Given a square (invertible) matrix D
and a scalar s
, the operations s/D
and D\s
are not allowed in Julia. I’d like to give some arguments both in favour and against allowing these operations. Some related discussion can be found here and here. (My interest in this question stems from our current work on a macro that allows a convenient syntax for calling inplace operations such as BLAS.trsm
.)
Although s\D
and D/s
are disallowed, all of the following can be done successfully in Julia:
using LinearAlgebra
D = randn(3,3); N = randn(3,3); s = randn()
inv(D)*s
D \ (s*N)
D \ 2N
D \ N*s
s*inv(D)
N*s/D
however, the following variants fail:
D \ s*N
D \ 2*N
because they are parsed from left to right and attempt D\s
before multiplying by N
.
As pointed out in the discussions cited above, a scalar can be divided by a vector, which results in (a multiple of) the pseudoinverse of the vector.
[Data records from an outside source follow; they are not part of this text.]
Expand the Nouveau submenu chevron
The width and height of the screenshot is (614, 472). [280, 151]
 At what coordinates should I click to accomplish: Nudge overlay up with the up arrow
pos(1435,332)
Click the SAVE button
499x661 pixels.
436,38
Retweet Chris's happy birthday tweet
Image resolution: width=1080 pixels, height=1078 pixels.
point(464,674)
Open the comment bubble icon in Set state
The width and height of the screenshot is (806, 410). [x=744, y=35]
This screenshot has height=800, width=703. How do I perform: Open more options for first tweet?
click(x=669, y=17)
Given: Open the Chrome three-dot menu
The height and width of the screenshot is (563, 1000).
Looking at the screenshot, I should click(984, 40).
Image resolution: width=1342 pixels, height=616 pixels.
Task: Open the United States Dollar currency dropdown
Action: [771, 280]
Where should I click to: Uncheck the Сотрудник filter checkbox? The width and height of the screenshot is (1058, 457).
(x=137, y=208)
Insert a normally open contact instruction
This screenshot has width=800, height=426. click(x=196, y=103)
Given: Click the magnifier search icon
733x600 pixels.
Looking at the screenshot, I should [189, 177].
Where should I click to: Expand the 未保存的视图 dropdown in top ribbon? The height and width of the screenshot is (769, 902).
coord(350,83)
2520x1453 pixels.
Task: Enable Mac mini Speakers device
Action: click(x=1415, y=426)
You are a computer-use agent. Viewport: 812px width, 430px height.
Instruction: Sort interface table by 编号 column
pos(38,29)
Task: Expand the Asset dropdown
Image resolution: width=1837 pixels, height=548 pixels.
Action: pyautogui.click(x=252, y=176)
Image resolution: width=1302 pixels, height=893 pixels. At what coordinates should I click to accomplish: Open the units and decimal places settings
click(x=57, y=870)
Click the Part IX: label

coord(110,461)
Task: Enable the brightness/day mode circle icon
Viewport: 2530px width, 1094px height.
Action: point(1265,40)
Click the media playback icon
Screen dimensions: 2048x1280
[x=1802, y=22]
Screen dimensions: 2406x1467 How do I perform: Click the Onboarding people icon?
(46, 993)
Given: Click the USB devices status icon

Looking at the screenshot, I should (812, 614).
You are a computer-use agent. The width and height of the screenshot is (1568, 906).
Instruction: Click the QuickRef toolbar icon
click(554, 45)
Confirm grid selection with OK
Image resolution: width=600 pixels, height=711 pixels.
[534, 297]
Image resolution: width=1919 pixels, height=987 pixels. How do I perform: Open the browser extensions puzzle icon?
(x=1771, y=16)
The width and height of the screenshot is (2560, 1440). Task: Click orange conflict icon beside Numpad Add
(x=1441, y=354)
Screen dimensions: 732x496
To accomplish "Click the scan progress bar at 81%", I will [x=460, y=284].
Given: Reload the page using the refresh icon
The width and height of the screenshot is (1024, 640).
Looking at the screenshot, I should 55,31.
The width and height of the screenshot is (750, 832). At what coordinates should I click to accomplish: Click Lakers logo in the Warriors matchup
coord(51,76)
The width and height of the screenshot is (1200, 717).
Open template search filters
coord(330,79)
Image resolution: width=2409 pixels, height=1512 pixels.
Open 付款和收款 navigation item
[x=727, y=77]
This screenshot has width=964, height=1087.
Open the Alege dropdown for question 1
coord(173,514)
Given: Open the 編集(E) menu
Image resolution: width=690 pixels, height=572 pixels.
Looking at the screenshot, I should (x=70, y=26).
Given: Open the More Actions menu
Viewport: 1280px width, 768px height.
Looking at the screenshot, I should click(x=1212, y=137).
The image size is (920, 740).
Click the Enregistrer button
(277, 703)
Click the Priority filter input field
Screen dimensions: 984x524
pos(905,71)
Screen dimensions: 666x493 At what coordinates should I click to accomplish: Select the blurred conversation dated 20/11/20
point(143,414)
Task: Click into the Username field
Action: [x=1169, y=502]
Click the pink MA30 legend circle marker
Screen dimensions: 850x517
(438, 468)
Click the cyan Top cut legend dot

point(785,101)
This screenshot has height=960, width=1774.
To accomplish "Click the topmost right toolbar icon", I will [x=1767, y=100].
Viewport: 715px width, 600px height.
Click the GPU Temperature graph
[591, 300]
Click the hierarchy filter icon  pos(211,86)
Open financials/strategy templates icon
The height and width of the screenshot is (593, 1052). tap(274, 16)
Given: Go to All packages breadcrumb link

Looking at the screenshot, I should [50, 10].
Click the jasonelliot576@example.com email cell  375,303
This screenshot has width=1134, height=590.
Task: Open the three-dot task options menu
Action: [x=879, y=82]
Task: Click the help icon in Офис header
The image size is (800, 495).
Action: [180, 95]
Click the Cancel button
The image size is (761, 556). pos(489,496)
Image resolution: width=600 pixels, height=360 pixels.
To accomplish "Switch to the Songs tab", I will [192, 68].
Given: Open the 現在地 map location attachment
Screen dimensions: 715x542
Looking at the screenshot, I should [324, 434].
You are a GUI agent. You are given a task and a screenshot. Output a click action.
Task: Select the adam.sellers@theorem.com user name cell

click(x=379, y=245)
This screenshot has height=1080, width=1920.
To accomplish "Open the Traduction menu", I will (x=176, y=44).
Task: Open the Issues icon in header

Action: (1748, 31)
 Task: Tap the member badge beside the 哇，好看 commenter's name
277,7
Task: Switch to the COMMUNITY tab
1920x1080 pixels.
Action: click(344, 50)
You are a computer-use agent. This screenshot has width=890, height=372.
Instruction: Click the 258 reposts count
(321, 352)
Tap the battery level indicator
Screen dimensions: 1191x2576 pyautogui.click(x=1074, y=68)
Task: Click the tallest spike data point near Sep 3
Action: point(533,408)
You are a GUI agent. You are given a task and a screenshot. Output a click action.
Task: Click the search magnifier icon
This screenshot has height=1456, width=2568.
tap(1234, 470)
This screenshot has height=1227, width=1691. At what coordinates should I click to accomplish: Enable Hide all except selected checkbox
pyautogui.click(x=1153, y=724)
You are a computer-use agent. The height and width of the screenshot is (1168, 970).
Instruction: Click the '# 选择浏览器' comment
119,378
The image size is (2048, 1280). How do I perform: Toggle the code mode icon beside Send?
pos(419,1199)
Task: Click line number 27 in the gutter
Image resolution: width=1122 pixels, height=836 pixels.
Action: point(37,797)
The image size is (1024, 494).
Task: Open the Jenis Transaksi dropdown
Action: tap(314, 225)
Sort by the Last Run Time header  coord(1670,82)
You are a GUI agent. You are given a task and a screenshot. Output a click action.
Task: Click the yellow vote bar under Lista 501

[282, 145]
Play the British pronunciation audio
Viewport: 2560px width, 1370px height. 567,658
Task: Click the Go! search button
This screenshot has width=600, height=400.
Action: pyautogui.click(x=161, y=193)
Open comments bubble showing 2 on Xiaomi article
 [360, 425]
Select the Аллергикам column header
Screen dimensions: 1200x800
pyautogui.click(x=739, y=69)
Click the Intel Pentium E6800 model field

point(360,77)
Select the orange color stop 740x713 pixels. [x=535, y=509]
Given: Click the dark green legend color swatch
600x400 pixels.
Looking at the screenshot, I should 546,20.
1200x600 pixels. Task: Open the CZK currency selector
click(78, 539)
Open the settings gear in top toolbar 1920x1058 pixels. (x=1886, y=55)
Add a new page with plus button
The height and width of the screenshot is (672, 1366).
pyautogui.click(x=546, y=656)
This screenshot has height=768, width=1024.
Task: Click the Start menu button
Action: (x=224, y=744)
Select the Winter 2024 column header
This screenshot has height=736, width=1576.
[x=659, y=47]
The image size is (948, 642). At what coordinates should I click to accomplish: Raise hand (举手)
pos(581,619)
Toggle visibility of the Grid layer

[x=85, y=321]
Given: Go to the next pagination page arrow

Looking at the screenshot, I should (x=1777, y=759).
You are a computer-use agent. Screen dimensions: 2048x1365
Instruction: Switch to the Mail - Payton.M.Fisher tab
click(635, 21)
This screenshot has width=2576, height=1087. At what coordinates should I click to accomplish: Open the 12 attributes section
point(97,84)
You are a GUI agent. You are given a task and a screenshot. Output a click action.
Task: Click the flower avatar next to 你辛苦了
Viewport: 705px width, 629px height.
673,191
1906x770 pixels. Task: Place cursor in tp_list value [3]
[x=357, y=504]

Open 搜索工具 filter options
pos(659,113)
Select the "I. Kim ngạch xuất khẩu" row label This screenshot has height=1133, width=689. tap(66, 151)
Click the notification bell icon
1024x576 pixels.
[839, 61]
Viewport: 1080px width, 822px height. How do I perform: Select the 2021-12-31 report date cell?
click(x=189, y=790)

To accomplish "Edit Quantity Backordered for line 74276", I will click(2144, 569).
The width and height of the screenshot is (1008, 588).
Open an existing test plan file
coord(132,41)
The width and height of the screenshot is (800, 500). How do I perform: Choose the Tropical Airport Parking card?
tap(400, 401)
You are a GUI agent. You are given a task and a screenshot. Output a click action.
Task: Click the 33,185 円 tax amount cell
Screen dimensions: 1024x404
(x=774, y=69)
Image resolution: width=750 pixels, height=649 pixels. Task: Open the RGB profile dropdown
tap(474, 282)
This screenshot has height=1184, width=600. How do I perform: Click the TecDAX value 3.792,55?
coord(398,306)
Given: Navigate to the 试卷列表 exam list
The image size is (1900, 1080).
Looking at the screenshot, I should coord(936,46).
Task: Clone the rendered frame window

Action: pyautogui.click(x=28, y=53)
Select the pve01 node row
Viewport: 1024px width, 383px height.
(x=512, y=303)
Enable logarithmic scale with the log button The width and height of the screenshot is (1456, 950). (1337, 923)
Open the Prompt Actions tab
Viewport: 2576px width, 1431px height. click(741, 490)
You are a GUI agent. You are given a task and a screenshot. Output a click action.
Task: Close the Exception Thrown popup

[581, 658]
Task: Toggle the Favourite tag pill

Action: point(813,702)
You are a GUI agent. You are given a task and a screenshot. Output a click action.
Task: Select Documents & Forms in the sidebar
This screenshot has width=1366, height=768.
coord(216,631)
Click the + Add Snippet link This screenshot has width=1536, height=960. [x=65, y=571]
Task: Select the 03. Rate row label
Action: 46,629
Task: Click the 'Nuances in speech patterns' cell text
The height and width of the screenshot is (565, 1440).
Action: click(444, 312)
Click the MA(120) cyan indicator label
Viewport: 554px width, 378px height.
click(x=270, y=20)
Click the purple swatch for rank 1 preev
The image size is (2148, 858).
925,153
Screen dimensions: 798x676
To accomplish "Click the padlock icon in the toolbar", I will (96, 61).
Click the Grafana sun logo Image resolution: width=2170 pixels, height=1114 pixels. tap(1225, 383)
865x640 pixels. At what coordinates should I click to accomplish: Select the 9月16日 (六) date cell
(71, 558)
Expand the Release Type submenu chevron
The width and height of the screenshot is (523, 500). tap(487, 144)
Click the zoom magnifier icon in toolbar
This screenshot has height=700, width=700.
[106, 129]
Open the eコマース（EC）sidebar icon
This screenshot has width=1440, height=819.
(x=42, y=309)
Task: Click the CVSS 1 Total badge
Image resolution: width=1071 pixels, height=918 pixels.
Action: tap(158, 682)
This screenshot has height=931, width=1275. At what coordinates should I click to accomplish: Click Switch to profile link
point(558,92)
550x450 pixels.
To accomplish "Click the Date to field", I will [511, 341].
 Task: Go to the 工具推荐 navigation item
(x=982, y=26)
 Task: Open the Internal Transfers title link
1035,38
That is, the following can be done successfully:
v = randn(3)
@assert s/v ≈ s*pinv(v)
@assert v'\s ≈ s*pinv(v')
However, the following variants fail:
v \ s
s / v'
s / randn(2,3)
even though all of the above denominators do have pseudoinverses (the pseudoinverse always exists).
My argument in favour of more generally allowing the division of scalars by matrices is therefore one of consistency.
However, there is also a good argument for the case against: In general, D\(s*N)
is both faster and more accurate than inv(D)*s*N
. If D\s
were to be implemented as s*inv(D)
, or s*pinv(D)
, then D\s*N
would end up doing the slower, inaccurate calculation. (The MATLAB editor will usually warn the programmer about attempts to multiply inverses.)
I think therefore, for fast accurate Julia, scalar divided by matrix should remain disallowed and perhaps to improve consistency, scalar / vector should be deprecated.